Each corner of your landing deck should be marked with a wooden stake. Make the stair’s edge closer to the main deck than the stair’s end. Build a deck at least 3 feet long and a little broader than your stairs.

Wrap a thread around your framing square’s 10-inch mark on the short side. Stretch the string across to the 8-inch mark on the long end and wrap it around it, tying it tightly.

Trace The Corner Of The Square

Place the square on a board with one edge and a corner matched by the string. Trace the square’s corner to record one step.

Shift the square till the short side’s string corresponds to the long side’s line’s end, then trace it again. Rep the method for each stage. Stringers are these, and four of them should be labeled.

Layout The Stringers

Using a jigsaw, cut the notches you drew. Using a circular saw, cut boards for each step to the length of your desired stair width. Arrange the stringers in two pairs, parallel to each other and with the notches’ points facing up.

Using a cordless drill and 3-inch treated deck screws, screw one board between each pair of stringers on each 8-inch face.

Install Stair’s Stringers

To replace each stake, dig a deep post hole. Fill each hole with a treated post. Two boards should be the width of your landing deck, and two should be the length.

To make a rectangle frame, lag bolts them to the posts at the right height. Each bolt should be given its own hole to be drilled. With a socket wrench, pound them in. Every 12 inches, secure a board between the sideboards with treated deck screws driven through the ends of the outside boards.
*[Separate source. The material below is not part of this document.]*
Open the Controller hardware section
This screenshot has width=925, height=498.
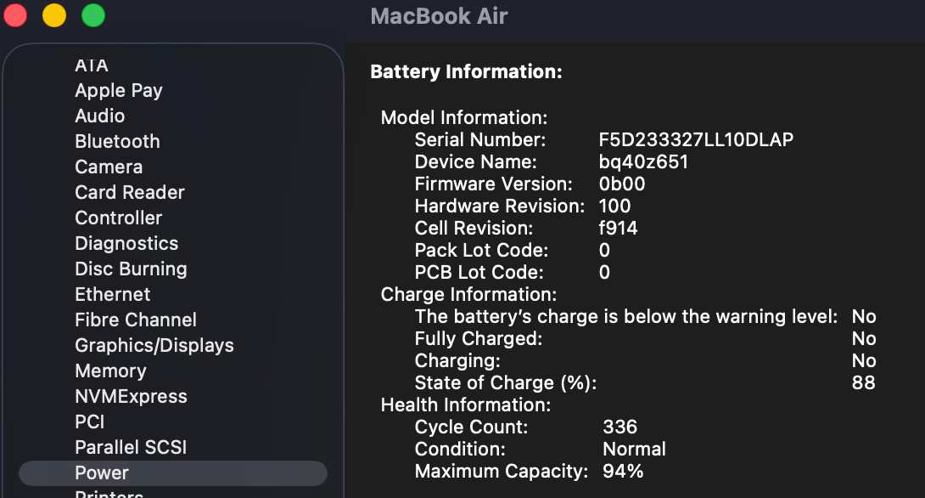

At each end, use two screws. Make sure the treated deck planks are long enough to support your platform. Using a reciprocating saw, remove the posts level with the outer boards. To the top of the platform, screw the deck planks in place.

Use Lag Bolts To Attach Stringers

Drill holes where the stringers intersect the edge boards of the top and bottom platforms. Lag bolts from the inside into the back of each stringer are used to fasten the stringers together.


In most countries, railings are required for any higher deck than normal. Some building laws require handrails on decks with more than three steps; as usual, check with your town before you start building.

You’ll need a second beam or beams to support that small section of the deck. But all of this is just advice; without drawings and the ability to see the exact details, you must consider these suggestions in context.